# Start of Recorded information

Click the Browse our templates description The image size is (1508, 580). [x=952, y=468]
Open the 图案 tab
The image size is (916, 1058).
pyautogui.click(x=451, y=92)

# End of Recorded information
# Start of Recorded information

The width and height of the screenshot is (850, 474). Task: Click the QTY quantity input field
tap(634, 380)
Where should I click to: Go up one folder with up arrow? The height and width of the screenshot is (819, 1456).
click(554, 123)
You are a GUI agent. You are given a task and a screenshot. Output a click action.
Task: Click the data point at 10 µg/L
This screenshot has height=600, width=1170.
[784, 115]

# End of Recorded information

Given task - Quote the listing word for word, from the line containing "Click the Browse" through the line containing "pyautogui.click(x=451, y=92)", including both of those lines.

Solution -
Click the Browse our templates description The image size is (1508, 580). [x=952, y=468]
Open the 图案 tab
The image size is (916, 1058).
pyautogui.click(x=451, y=92)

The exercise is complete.